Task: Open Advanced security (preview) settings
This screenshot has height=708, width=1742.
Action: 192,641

---------------

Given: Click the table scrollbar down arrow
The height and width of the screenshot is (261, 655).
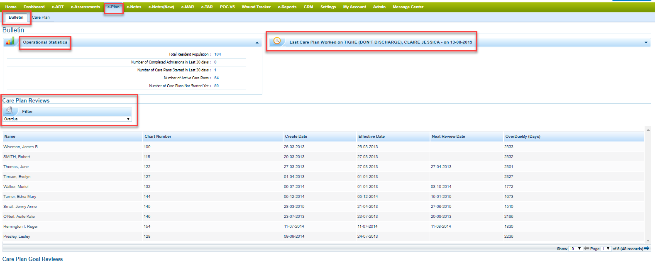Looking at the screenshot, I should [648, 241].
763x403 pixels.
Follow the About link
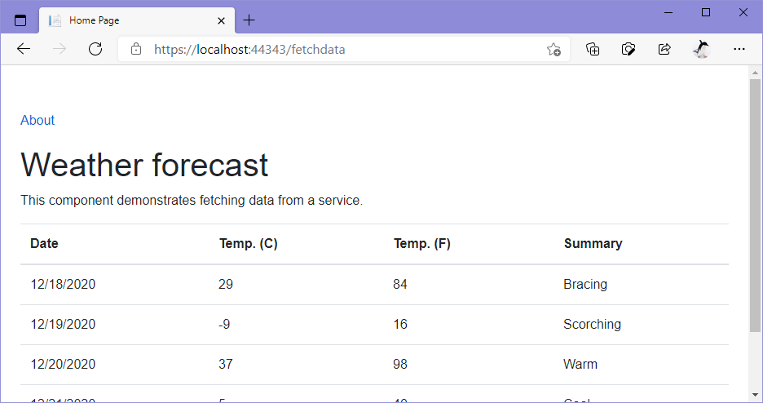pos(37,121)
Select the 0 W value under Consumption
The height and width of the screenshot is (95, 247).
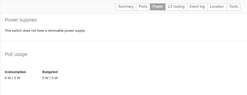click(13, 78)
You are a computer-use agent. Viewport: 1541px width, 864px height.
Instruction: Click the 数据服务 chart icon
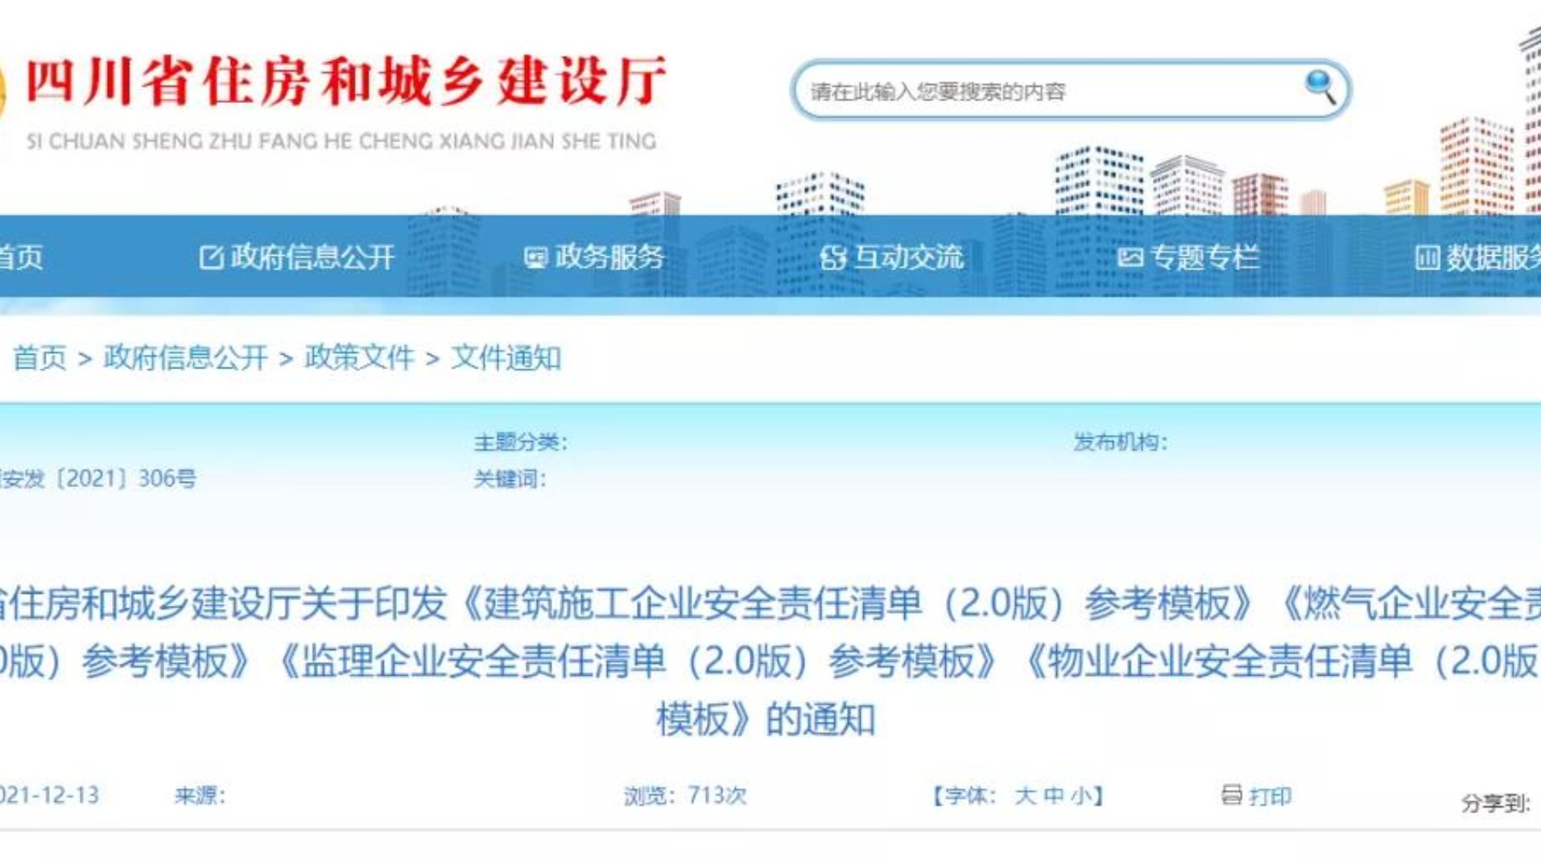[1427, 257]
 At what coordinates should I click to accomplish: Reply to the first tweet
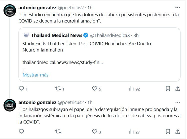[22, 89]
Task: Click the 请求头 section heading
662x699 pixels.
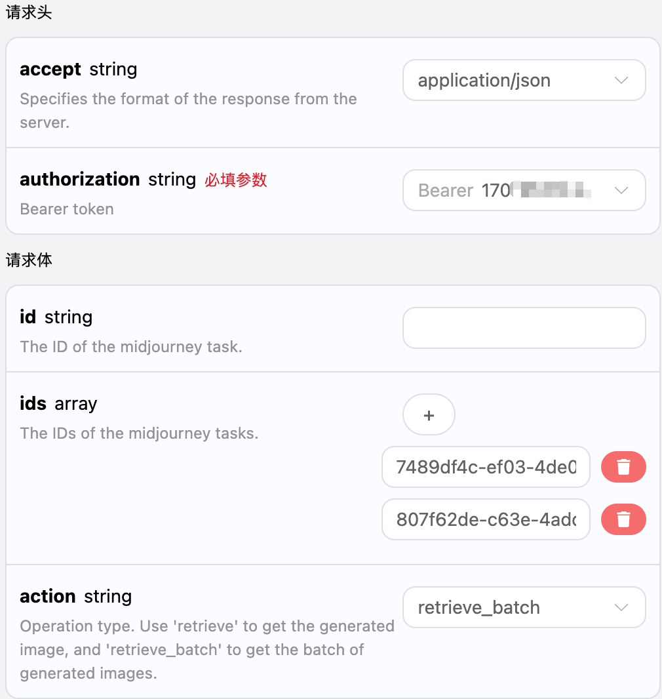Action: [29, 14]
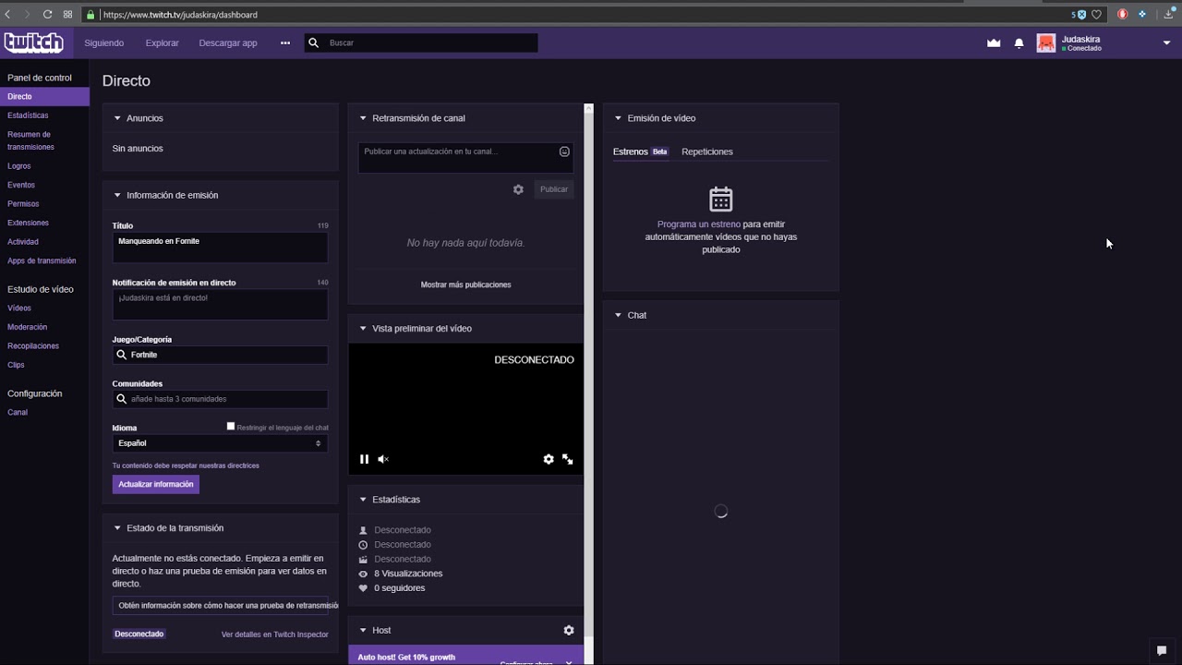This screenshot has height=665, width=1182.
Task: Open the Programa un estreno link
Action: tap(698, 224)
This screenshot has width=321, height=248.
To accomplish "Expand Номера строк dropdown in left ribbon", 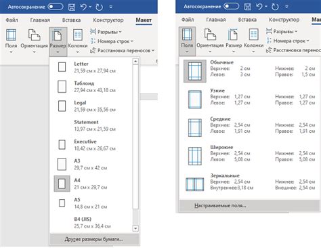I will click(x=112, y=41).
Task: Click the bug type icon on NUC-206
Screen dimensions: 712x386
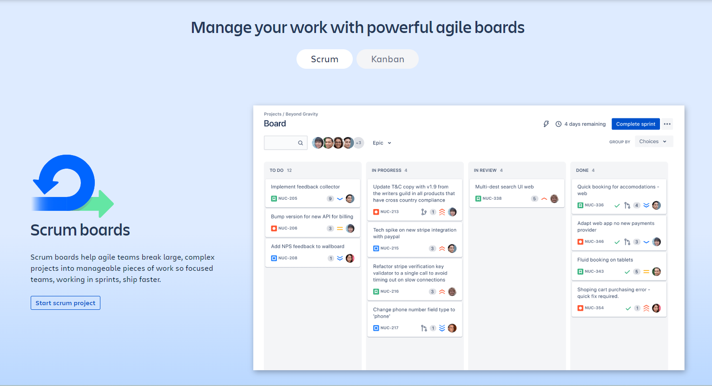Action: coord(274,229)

---------------

- Problem to solve
Copy the items from the line with "Task: Click the bug type icon on NUC-206" up to and including the line with "Action: coord(274,229)", switching "bug type" to "issue type" and leaving everything else as it is. Leave the pictures out of your answer.

- Worked answer
Task: Click the issue type icon on NUC-206
Screen dimensions: 712x386
Action: coord(274,229)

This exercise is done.